Original poster: "Barton B. Anderson" <bartb@xxxxxxxxxxxxxxxx>
Hi Russ,
I coat my coils similar in manner as Dr. R., however, I use Marine
Spar Varnish (AC-43 I believe is superior from a dielectric
standpoint and Spar Varnish is superior from a elastic standpoint).
I wouldn't coat while winding. It just sounds unnecessary. For
myself, coating involves (1) sealing the form prior to winding and
(2) applying a nice smooth outer coating after winding. Almost all
coils are close wound. The coating will do little for turn to turn
arcing (this shouldn't occur anyway). The coating will however help
with corona, help prevent contaminants from handling, and help
prevent buildup of moisture between turns. The voltages levels of
primary and secondary strikes are usually high enough that
penetration to the winding is possible if a point charge on the
winding is the source. It would take a large coating to prevent that
type of damage.
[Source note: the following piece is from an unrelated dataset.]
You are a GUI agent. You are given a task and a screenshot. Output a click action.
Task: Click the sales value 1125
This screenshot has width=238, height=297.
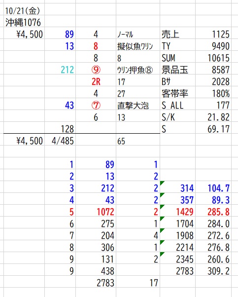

Early on I caused a turn to short about 3/4 up on
the secondary on a 13" diameter coil due to a secondary strike. It
charred 1 turn and also charred the varnish around that turn (easy
to fix however). I haven't had that occur since. Tuning I believe
was the reason. I had that "throw as much power at the beast as
possible" attitude. Fine for a tuned coil. Not so fine for a poorly tuned coil.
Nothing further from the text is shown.